§ **Document excerpt**
+ + + + +

Unless a creature has some power and technique for improving or maintaining for itself a favorable environment it can continue to live, when it meets with unfavorable changes, only by changing itself. To meet any but very gradual changes it must be versatile, and to be versatile it must become complex.
Very primitive life forms have, in general, the most abundant supplies of food, for they can subsist on inorganic materials. Other physical factors, and not food supply, are the limiting conditions for their multiplication and life. But the more highly organized forms cannot avail themselves of the inorganic food that is so abundant. They must depend upon the lower forms for their supply of organic material which, of course, is to be had only in relatively limited amount. So, the advantages the more complex creatures gain through their versatility to meet environmental changes of a general character, they tend to lose by reason of their more limited supplies of food. And as their power of meeting other adverse conditions improves, so does their limitation as to food become more acute, for they themselves now introduce an increasingly unfavorable condition into their environment in this respect. As their numbers increase so directly increases their need of the special food they require. But this increase in consumption diminishes the supply. So long as conditions continue otherwise favorable, the multiplying creatures continue to transform into their own structures the food materials that their environment affords. This inverse operation between the increase in the numbers and the needs of the more complex form of life and the concomitant diminution of the usually simpler forms on which it increasingly depends leads towards the Malthusian crisis in which the lives are shortened by starvation and many prematurely die.
But here again the flow of life in its organic stream persists. The adaptation takes genetic form. As in the case of the earlier and simpler life forms, those best survived that suffered not their numbers to decline with the shortening of their days but met the crisis with a “differential” reproductivity that responded with larger numbers of briefer lives to restore the vital balance.
Thus again what is lost in the completeness and extent of lives is in part at least regained in the rate and frequency of reproduction and from this frequency of birth rises the higher probability of variant and mutant forms capable of better adjustment to its resources of subsistence and able also to utilize a wider range of food materials. When subsistence relative to numbers again declines there again is conflict and “liquidation” accompanied by a heightened reproductivity out of which a surviving creature of superior form or superior habits is again brought forth. By many repetitions of this process the forms of life continue to improve their adaptive capacity and thus, over all, to increase their populations despite the relatively diminishing amount of food for them. But during this whole process each species in a given habitat and each separated group, herd or tribe within the species presses against the subsistence of the others and rivalry and strife must rule their lives.

+ + + + +

§ **What you will do**
Answer these questions using the passage on life and its food supply:
(a) To be versatile, what must a creature become?
(b) What can very primitive life forms subsist on?
(c) According to the passage, what rises from the frequency of birth?
The lines that come after this are not needed for anything here.

§ **Dataset content**
+ + + + +

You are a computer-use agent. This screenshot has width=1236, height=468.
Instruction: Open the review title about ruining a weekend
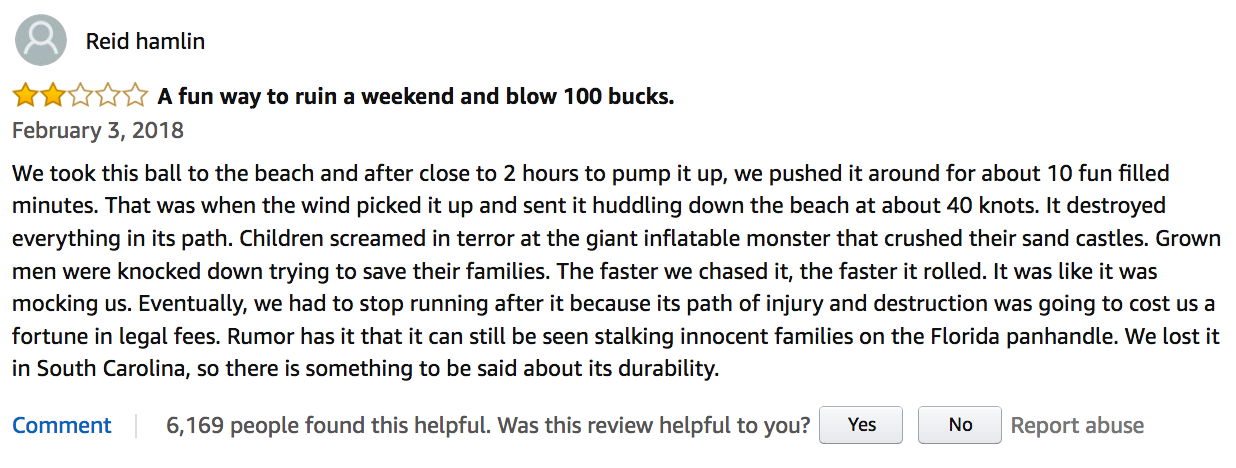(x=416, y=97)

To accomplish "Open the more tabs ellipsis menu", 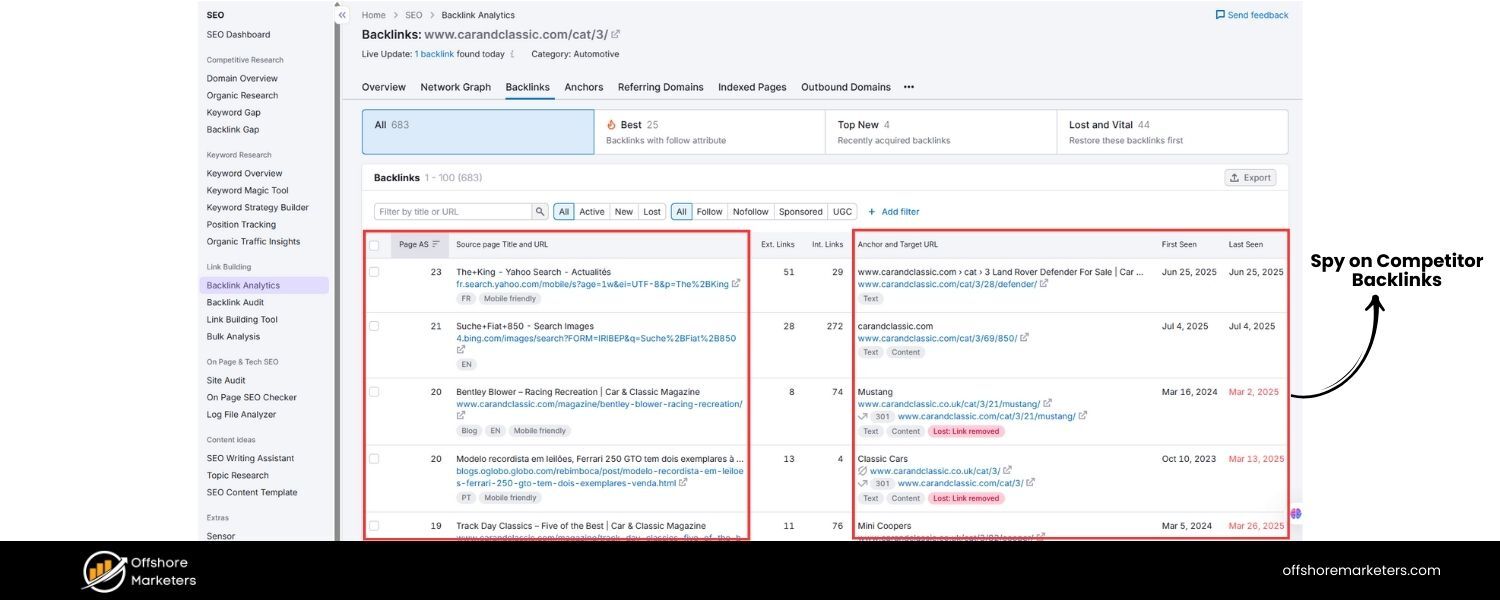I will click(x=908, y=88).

+ + + + +

§ **Answer to the exercise**
(a) Complex.
(b) Inorganic materials.
(c) The higher probability of variant and mutant forms capable of better adjustment to its resources of subsistence and able to use a wider range of food materials.